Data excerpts

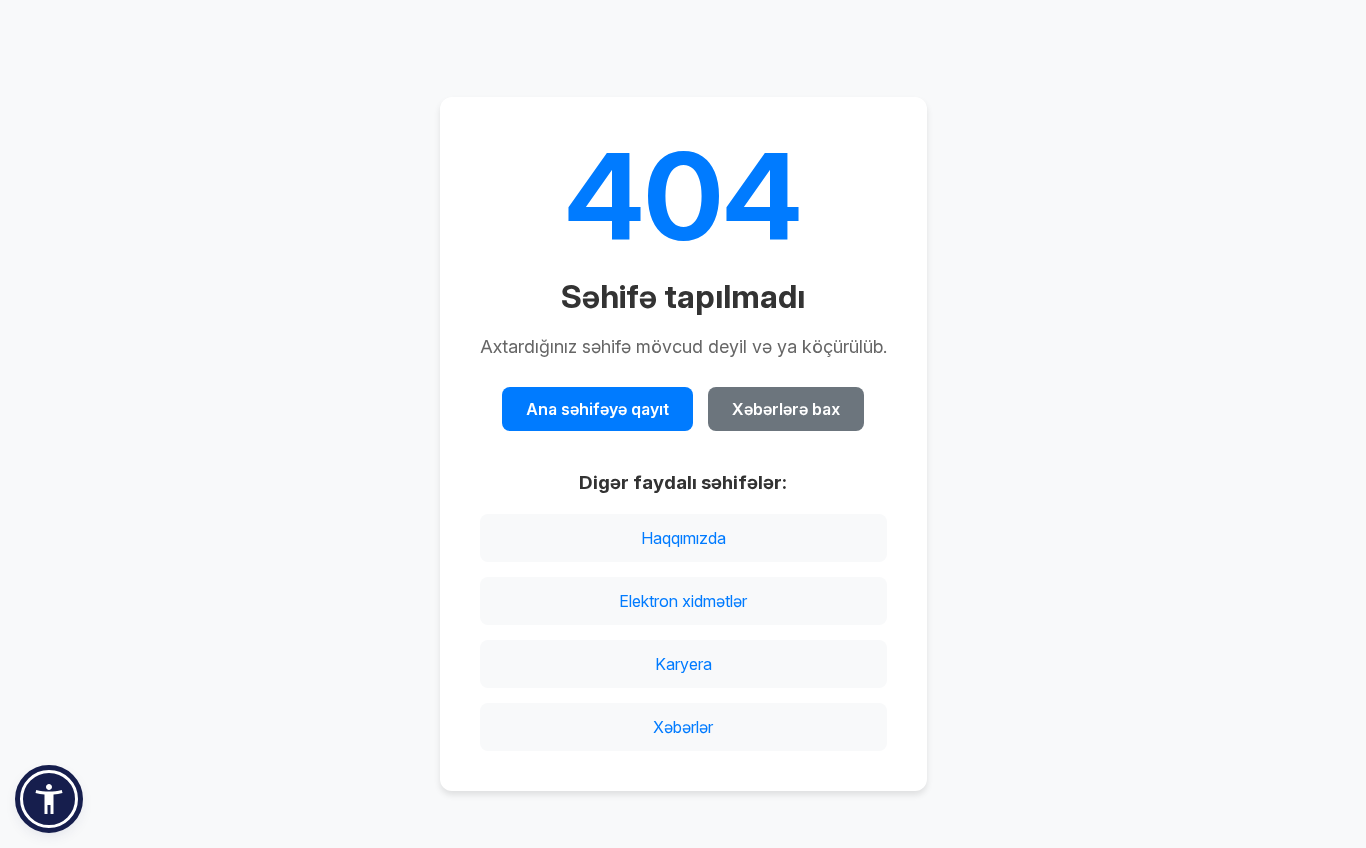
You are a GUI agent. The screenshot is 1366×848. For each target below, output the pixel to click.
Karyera (683, 664)
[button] (49, 799)
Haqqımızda (683, 538)
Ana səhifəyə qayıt (597, 409)
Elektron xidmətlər (683, 601)
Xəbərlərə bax (786, 409)
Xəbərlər (683, 727)
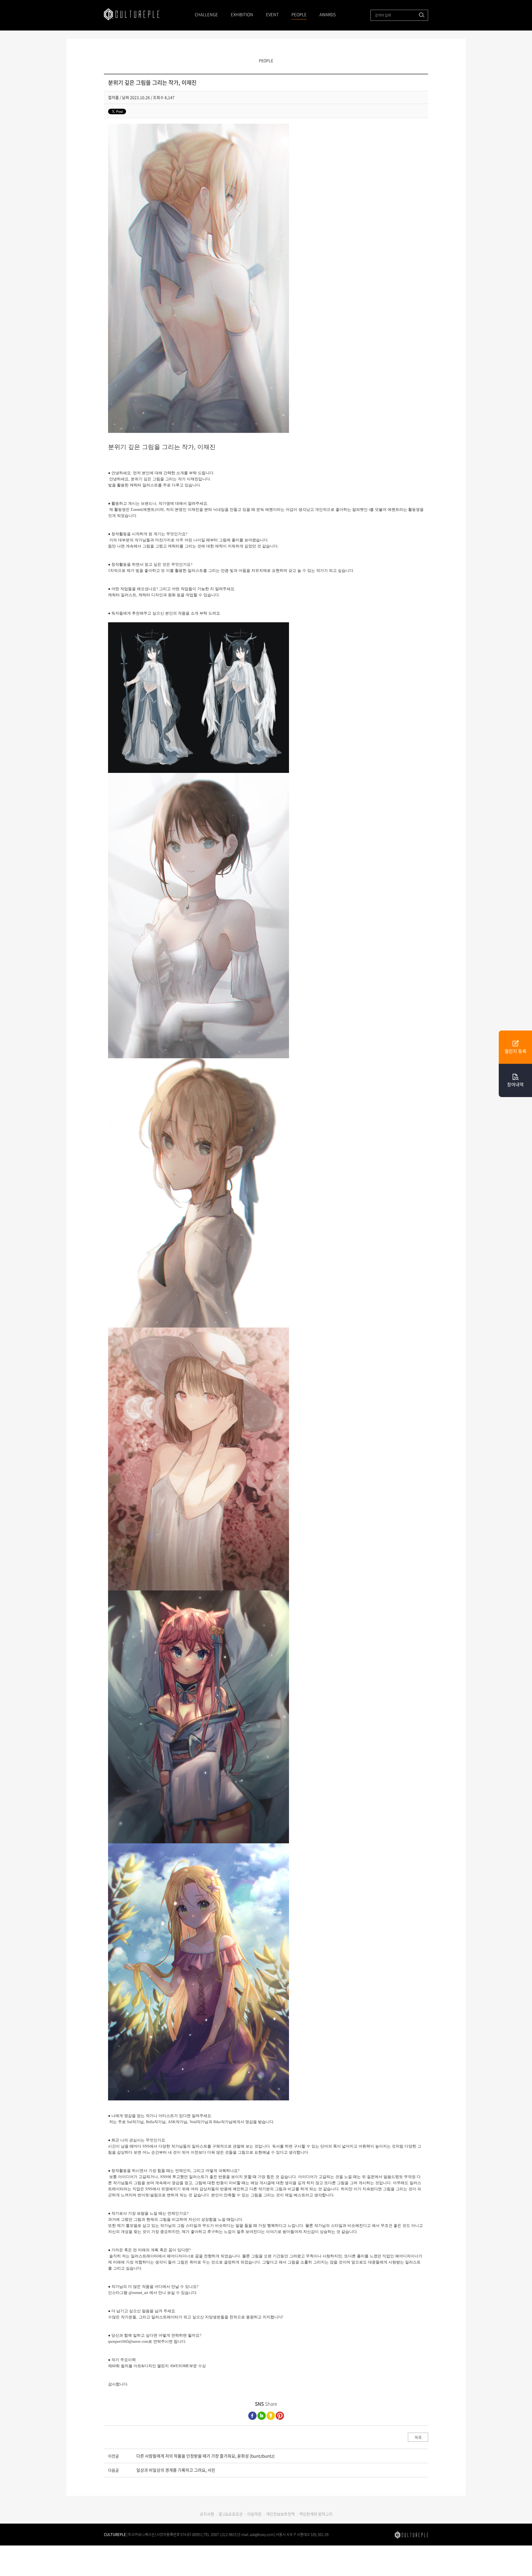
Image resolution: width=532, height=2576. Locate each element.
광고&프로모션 (231, 2514)
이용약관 (254, 2514)
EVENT (272, 14)
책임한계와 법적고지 (315, 2514)
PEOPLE (299, 14)
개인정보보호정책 (280, 2514)
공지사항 (207, 2514)
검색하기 (421, 14)
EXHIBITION (242, 14)
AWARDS (327, 14)
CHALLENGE (206, 14)
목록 (418, 2437)
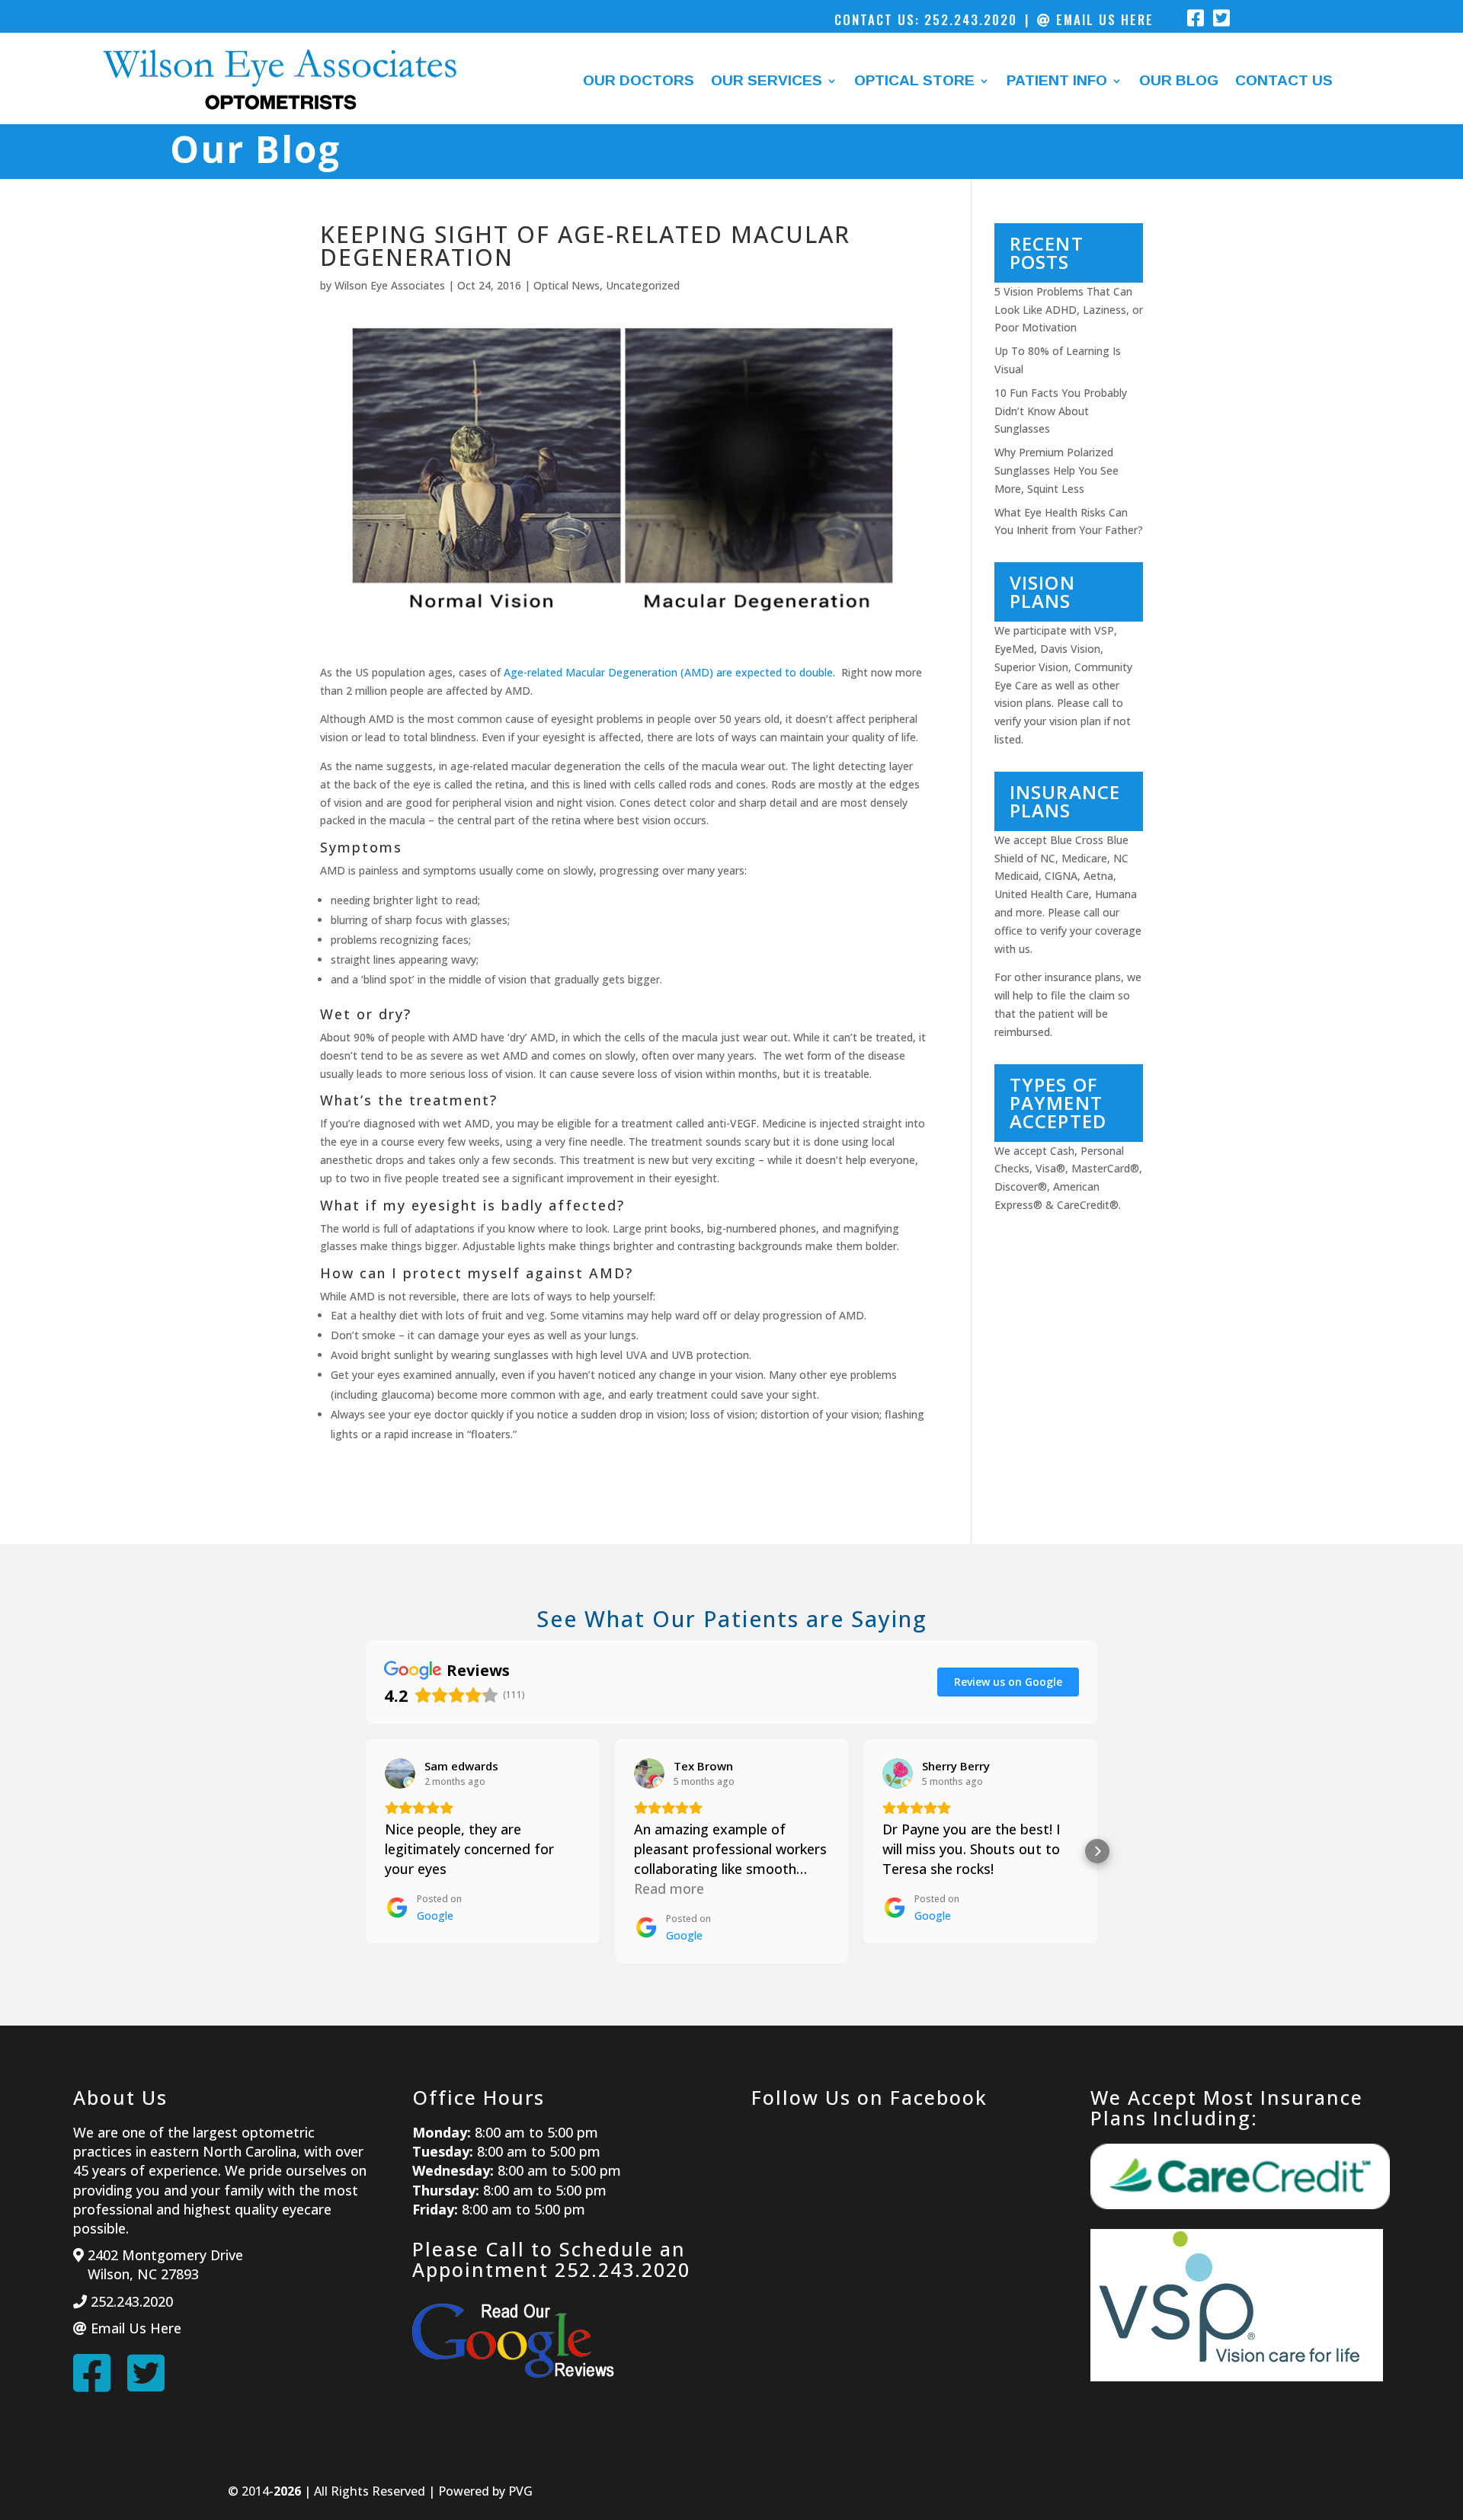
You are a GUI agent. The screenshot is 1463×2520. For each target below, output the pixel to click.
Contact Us (1284, 81)
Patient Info (1057, 81)
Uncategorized (643, 285)
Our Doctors (638, 81)
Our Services (766, 81)
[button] (366, 1851)
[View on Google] (400, 1773)
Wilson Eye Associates (390, 285)
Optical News (566, 285)
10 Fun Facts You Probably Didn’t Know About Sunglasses (1060, 411)
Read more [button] (669, 1888)
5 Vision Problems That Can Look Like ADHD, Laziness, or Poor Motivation (1068, 309)
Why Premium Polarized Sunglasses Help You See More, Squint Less (1056, 470)
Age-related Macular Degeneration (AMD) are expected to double (668, 672)
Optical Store (914, 81)
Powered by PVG (485, 2491)
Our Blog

» **YOUR TASK**:
Starting at the line that contains "검색하기 (421, 14)", return every line through the end of the records above exactly as written, and return no pictures.

» **RESULT OF THIS EXERCISE**:
검색하기 (421, 14)
EXHIBITION (242, 14)
AWARDS (327, 14)
CHALLENGE (206, 14)
목록 (418, 2437)
You are a GUI agent. The screenshot is 1463×2520. For each target below, output the pixel to click.
Contact Us (1284, 81)
Patient Info (1057, 81)
Uncategorized (643, 285)
Our Doctors (638, 81)
Our Services (766, 81)
[button] (366, 1851)
[View on Google] (400, 1773)
Wilson Eye Associates (390, 285)
Optical News (566, 285)
10 Fun Facts You Probably Didn’t Know About Sunglasses (1060, 411)
Read more [button] (669, 1888)
5 Vision Problems That Can Look Like ADHD, Laziness, or Poor Motivation (1068, 309)
Why Premium Polarized Sunglasses Help You See More, Squint Less (1056, 470)
Age-related Macular Degeneration (AMD) are expected to double (668, 672)
Optical Store (914, 81)
Powered by PVG (485, 2491)
Our Blog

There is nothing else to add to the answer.